On 4th June 2021, the EU official journal released a document titled “Commission implementing decision (EU) 2021/914” as a guide to incorporation of new SCC draft. This is being put into practice by 27th September 2021 and all contracts between EU data exporters and Indian data importers may be subject to review.
The text of the publication is available here.
Some essential features of this development is captured here.
- The role of standard contractual clauses is limited to ensuring appropriate data protection safeguards for international data transfers.
- the controller or processor are free to include those standard contractual clauses in a wider contract provided that they do not contradict, directly or indirectly, the standard contractual clauses or prejudice the fundamental rights or freedoms of data subjects.
- Controllers and processors are encouraged to provide additional safeguards by means of contractual commitments that supplement the standard contractual clauses
- The use of the standard contractual clauses is without prejudice to any contractual obligations of the data exporter and/or importer to ensure respect for applicable privileges and immunities.

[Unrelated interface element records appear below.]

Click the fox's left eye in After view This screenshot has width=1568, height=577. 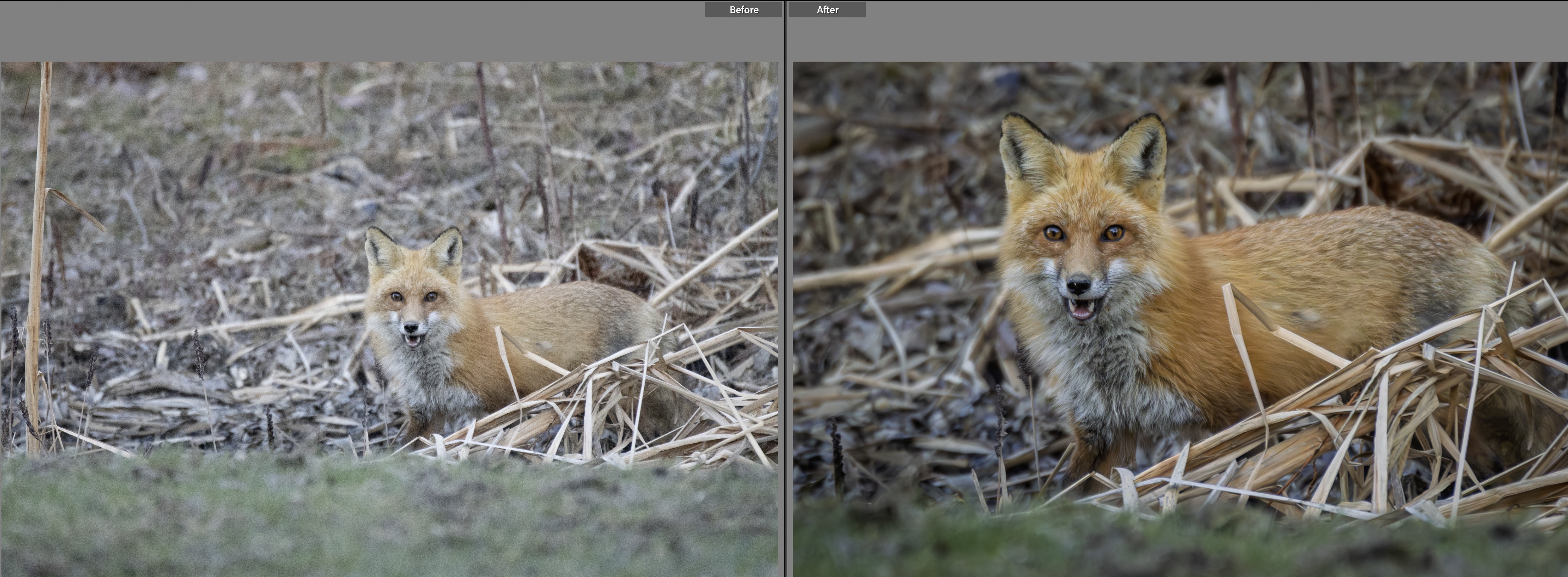pos(1054,232)
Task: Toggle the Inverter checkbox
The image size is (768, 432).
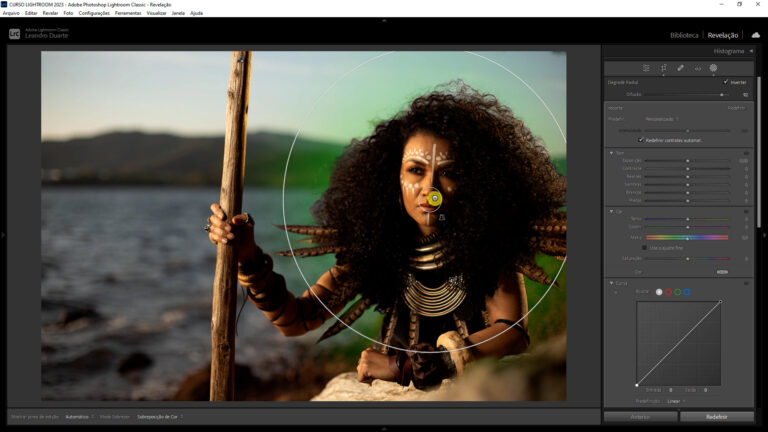Action: tap(726, 82)
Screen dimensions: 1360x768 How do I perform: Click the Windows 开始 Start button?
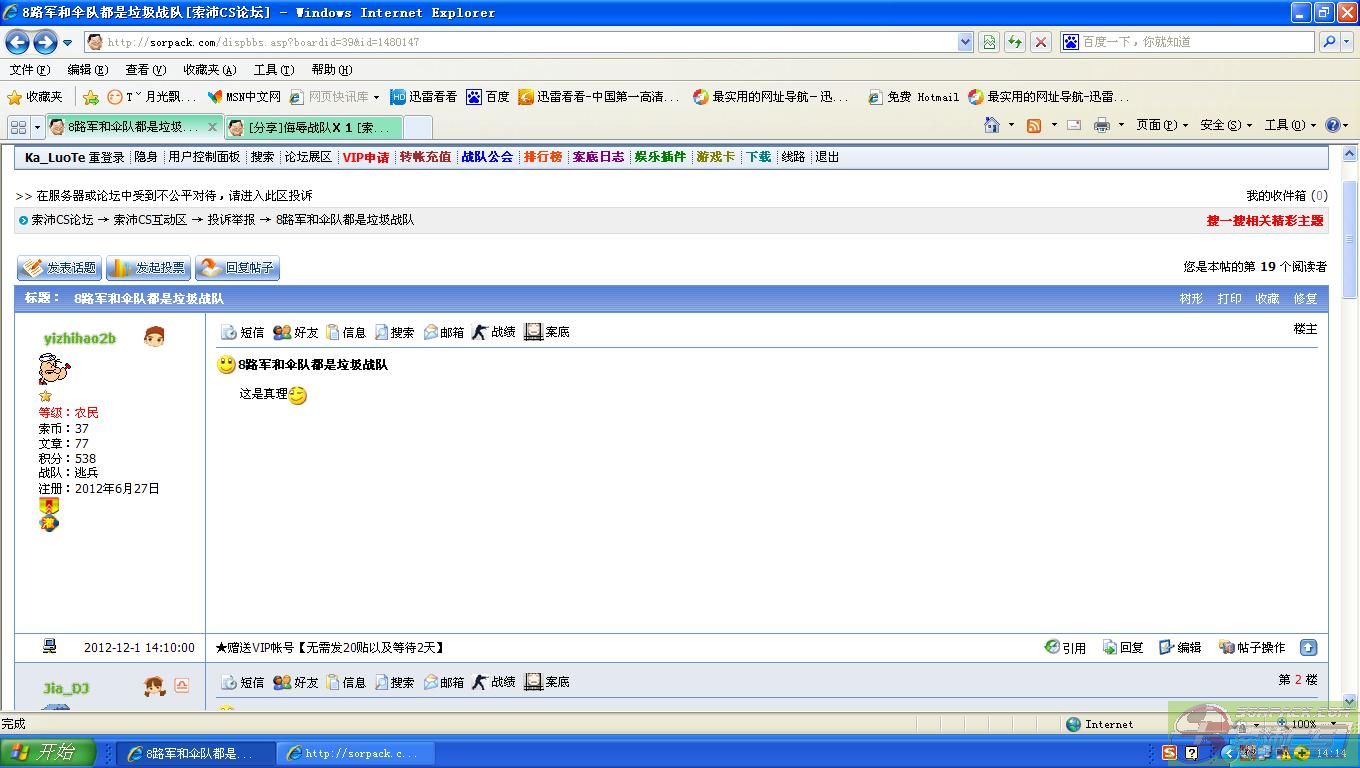click(47, 753)
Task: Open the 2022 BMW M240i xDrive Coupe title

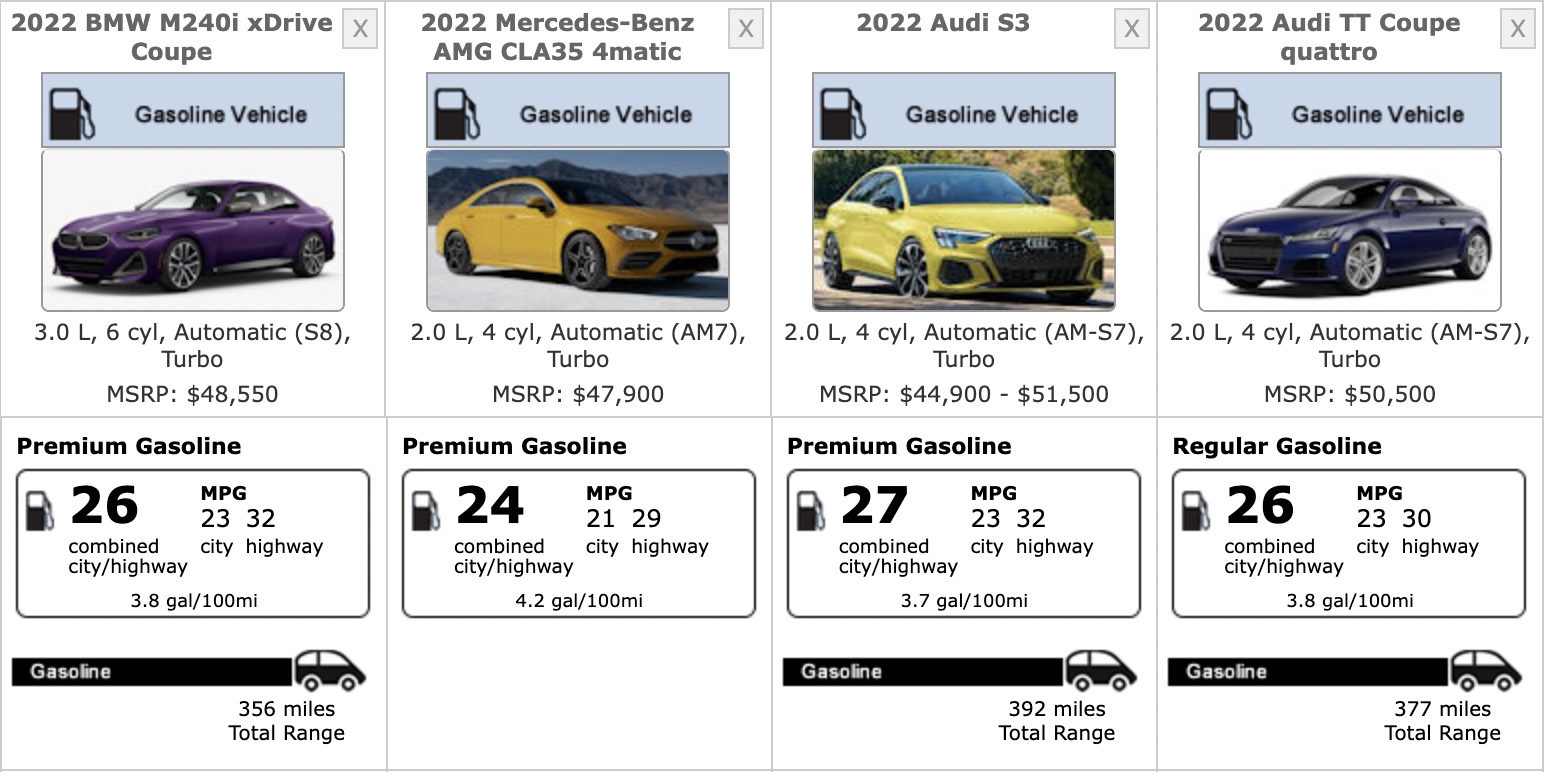Action: (171, 37)
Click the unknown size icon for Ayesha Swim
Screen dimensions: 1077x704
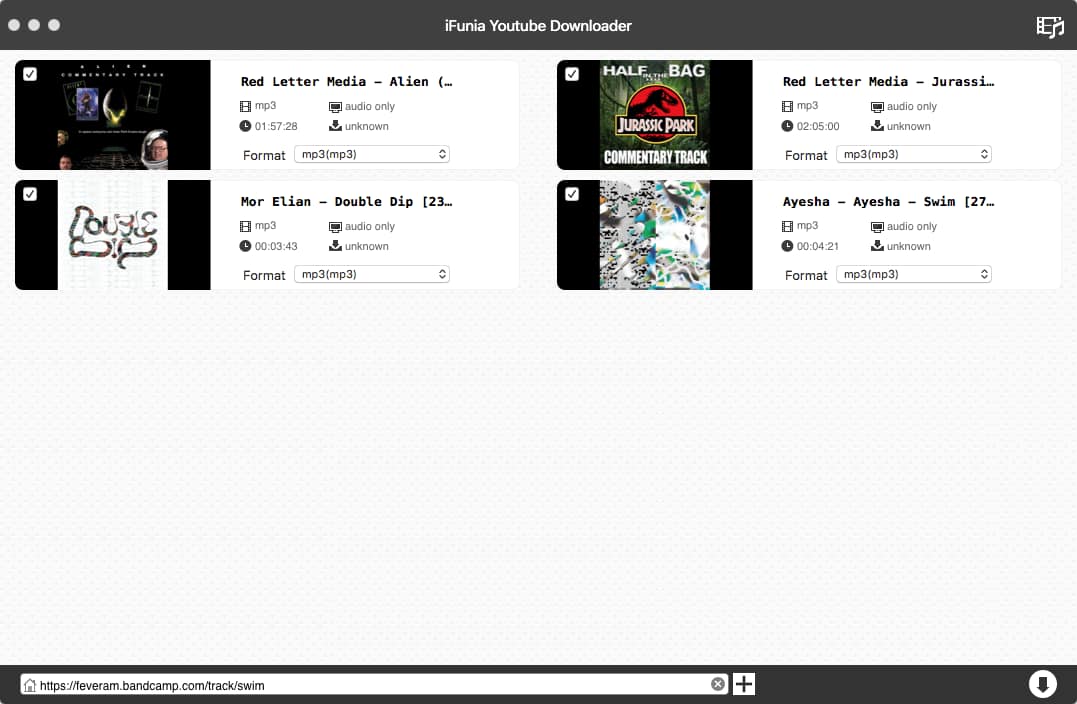(x=877, y=245)
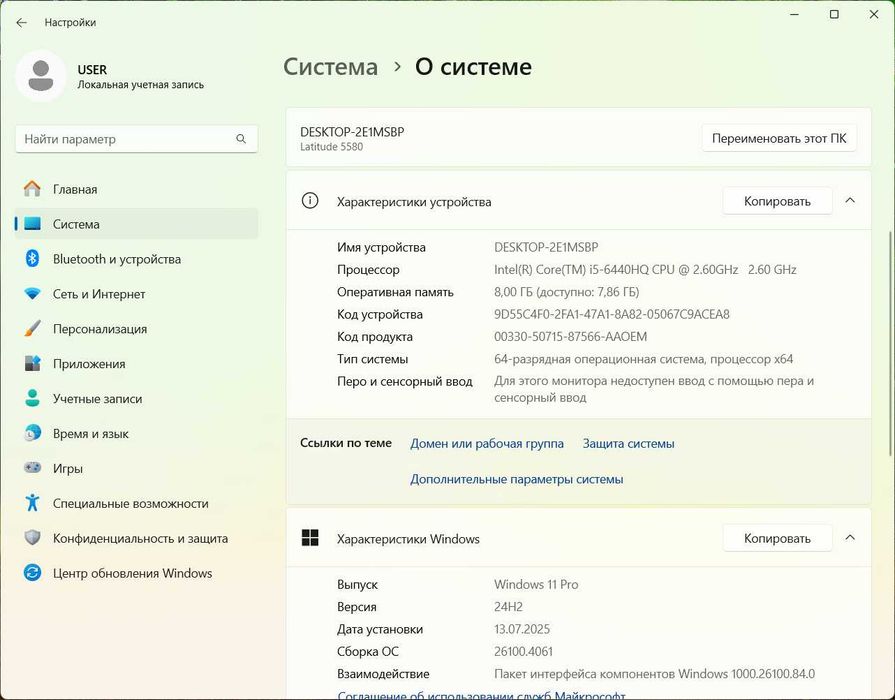Open Time and language (Время и язык)

91,434
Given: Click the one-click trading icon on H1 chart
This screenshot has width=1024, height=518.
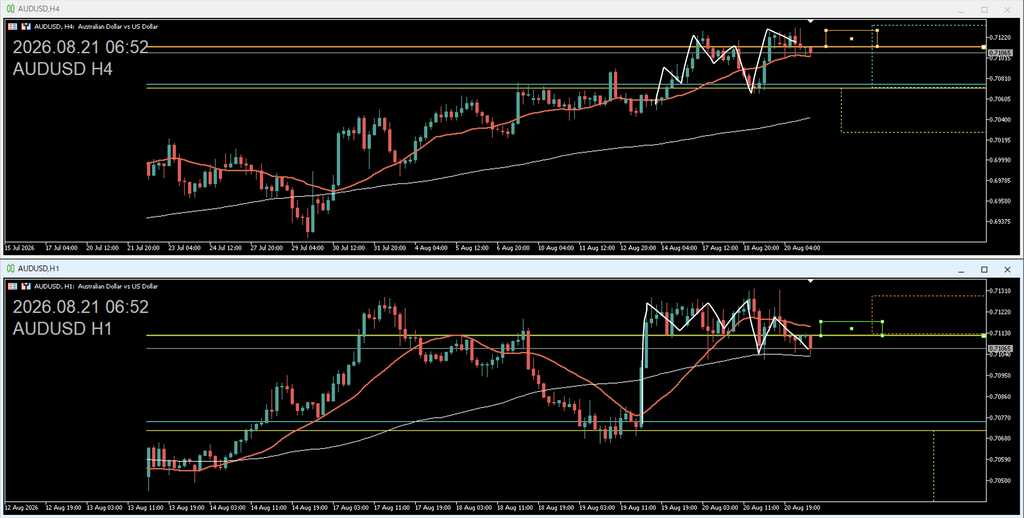Looking at the screenshot, I should coord(12,286).
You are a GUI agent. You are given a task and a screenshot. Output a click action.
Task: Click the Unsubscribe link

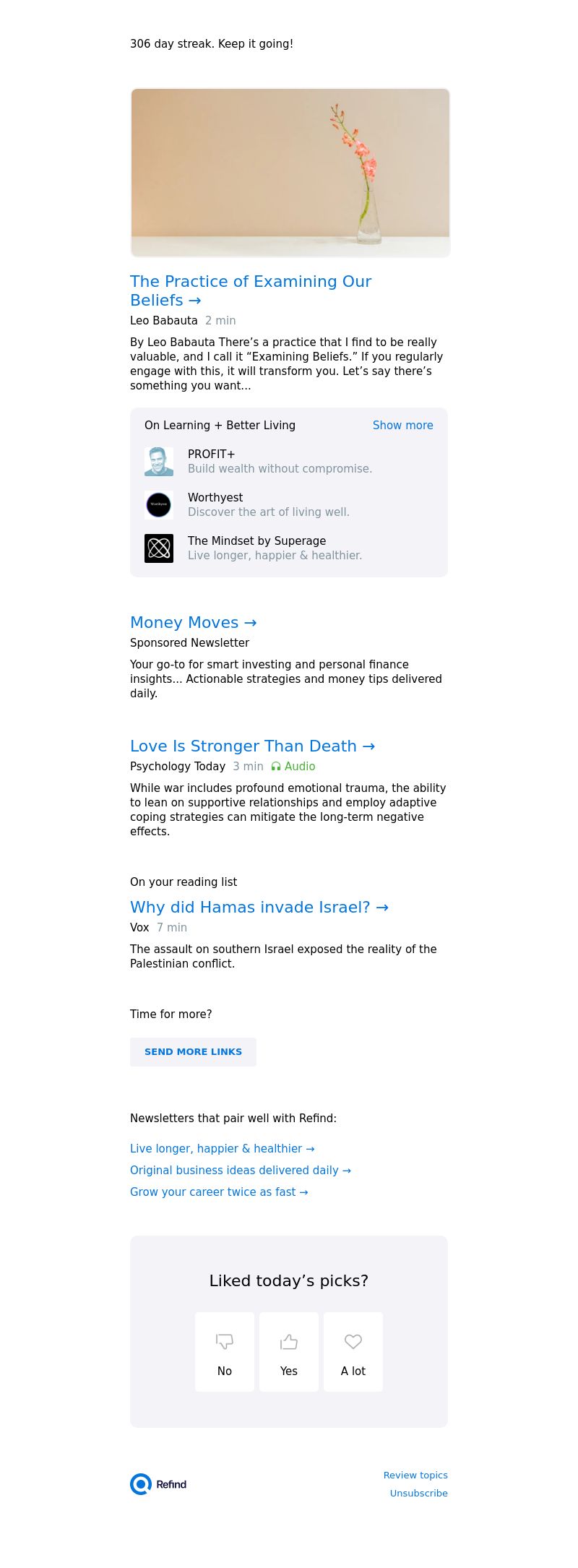pyautogui.click(x=419, y=1494)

- The standard contractual clauses may be used for such transfers only to the extent that the processing by the importer does not fall within the scope of the Regulation .
- With some exceptions, in particular as regards certain obligations that exclusively concern the relationship between the data exporter and data importer, data subjects should be able to invoke, and where necessary enforce, the standard contractual clauses as third-party beneficiaries. …Therefore, while the parties should be allowed to choose the law of one of the Member States as governing the standard contractual clauses, that law must allow for third-party beneficiary rights.. (#1)
- In order to ensure effective enforcement, the data importer should be required to submit to the jurisdiction of such authority and courts, and to commit to abide by any binding decision under the applicable Member State law. (#1)
- Annex to the notification provides the Standard Contractual clauses
- There are four modules of the SCC, one for Transfer of data from controller to controller, second for transfer from Controller to processor, third for transfer from Processor to Processor and fourth for transfer from processor to controller. (#2)
It is important to recognize that the use of a particular model of SCC is based on the identification of whether the data exporter or the importer is a controller or processor. The use of the Module 4 indicates a possibility that there may be a data exporter who is a processor but transfers the data to a controller under a contract of his own.
The context in which this contract is to be used will be an important decision to be taken by the companies in India.
Module I, II and III are more straight forward since they determine the flow of instructions from an upper data-riparian party to a lower data-riparian party. Module 4 however is different.
The notification is a mix of provisions applicable to the four modules and to understand the same, we need to segregate the 18 clauses into each of the four different modules.
(Further detailed analysis may be necessary to understand the complications that may arise in drafting a viable contract or vetting the contract that may be provided by a data exporter from EU.)
Naavi
Notes:
#1: This indicates that the importer’s obligation to provide enforcement rights to data subjects is meant for member states and not for other sovereign countries. However, the general definition of data importer and the need for SCC actually arise for data transfers outside the EU. Hence there is a little ambiguity on how a data importer who is a commercial entity agree to accept obligations which may not be permitted under the local laws. In this context the responsibility of the Controller to confirm that it warrants that reasonable efforts have been taken by him to determine if the data importer is able to satisfy the obligations (Clause 8 of Annexe) becomes critical.
#2. GDPR recognizes three roles in a data processing contract namely, “Controller”, “Joint Controller” and “Processor”. In this context an SCC from the “Processor” to a “Controller” appears to be a strange construct. But it may take into account cases where a data controller is located outside EU (processing the GDPR data) and engages the services of a Data Processor inside EU who may in turn use a sub processor outside EU. In such a case the Data Processor inside the EU may require to secure his interests to be compliant with GDPR and this contract may help that cause. It may apply to cases where a company outside EU is the controller and the processor in EU is its subordinate office.